- Born: 1990 or 1991 (age 35–36) San Francisco, California, U.S.
- Education: Smith College
- Occupations: Comedian, actor, writer
- Family: Edison Uno (grandfather)

= James Tom =

American comedian and actor

James Setsuo Tom (formerly Jes Tom, born ) is an American comedian, actor, and writer based in New York City. His work explores themes including sex, gender identity, and Asian American representation.

==Early life and education==
Tom was born and raised in San Francisco, California. Tom’s grandfather is Japanese-Chinese American activist Edison Uno. He enjoyed acting in high school, and later joined the improvisation team at Smith College.

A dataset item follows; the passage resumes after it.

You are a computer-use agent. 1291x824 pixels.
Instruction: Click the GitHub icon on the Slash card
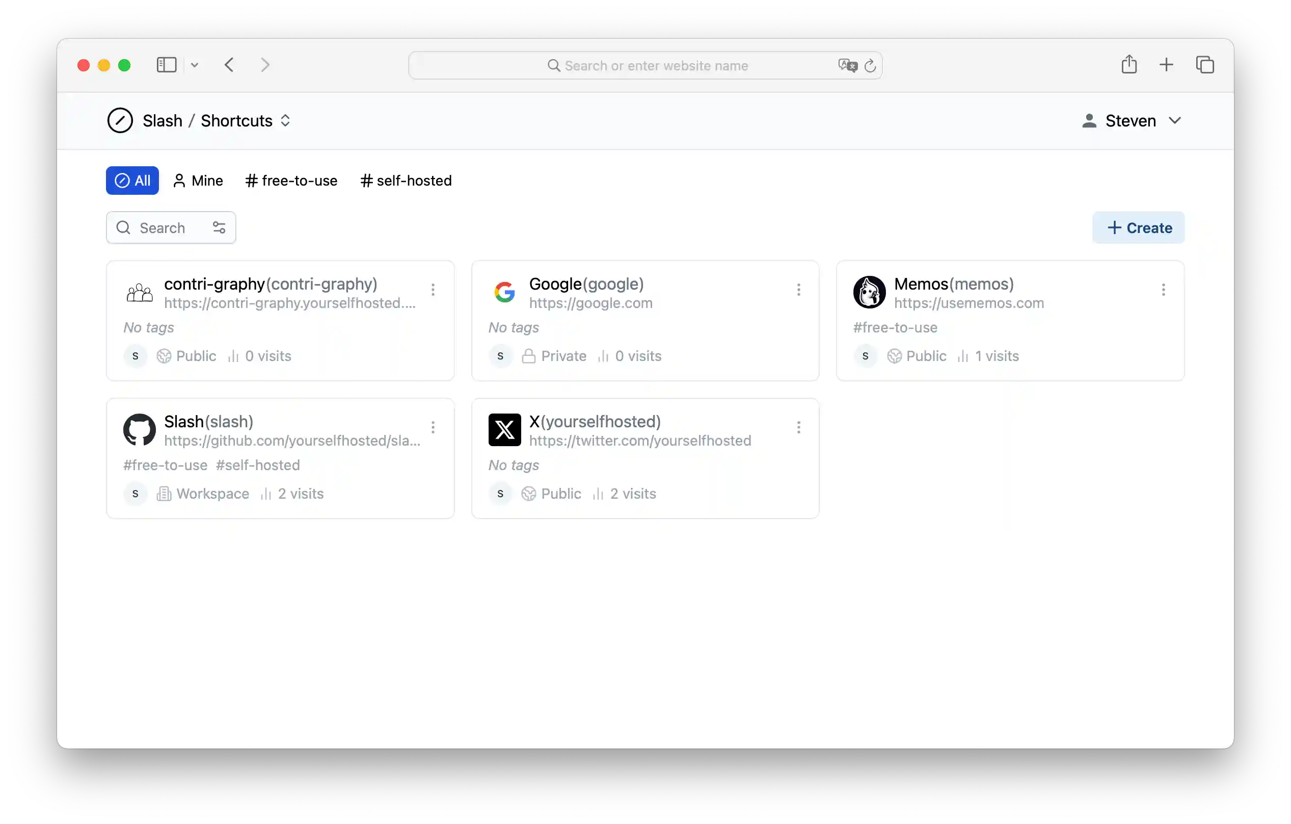[139, 430]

Tom graduated from Smith in 2013. In 2016, he completed a two-year acting program at the Maggie Flanagan Studio.

==Career==
In 2011, Tom started performing at open mics in San Francisco. In 2013, he moved to New York City to pursue a career in comedy.

In 2021, Tom was named a New Face of Comedy at the Just for Laughs comedy festival.

In 2022, Tom's solo show, Less Lonely, had its off-Broadway premiere at the Cherry Lane Theatre. The show returned to off-Broadway in 2023 for a limited engagement at the Greenwich House Theater, presented by his friend Elliot Page.

Tom worked as a story editor for the HBO Max series Our Flag Means Death. His other credits include the animated series Tuca & Bertie, the Netflix/Funny or Die short film Soojung Dreams of Fiji, and an Instagram live advice show for Netflix, Dear Jes.

In March 2024, Tom appeared in a Netflix comedy special, Hannah Gadsby's Gender Agenda, hosted by Hannah Gadsby and also featuring fellow genderqueer comedians Alok, Chloe Petts, DeAnne Smith, Krishna Istha, Asha Ward, and Mx. Dahlia Belle.

==Personal life==
Tom is a fifth-generation Asian American, of Japanese and Chinese descent. He is non-binary and transmasculine, and goes by he/him and they/them pronouns. In March 2025, Tom publicly announced his name change to James Setsuo Tom on Instagram, referencing that he had been going by James for some time. He subsequently published an article in them titled Why I'm Changing My Name to James, where he explores moving on from his "placeholder name" of "Jes Tom" explaining the change as a "demand that other people see what I see".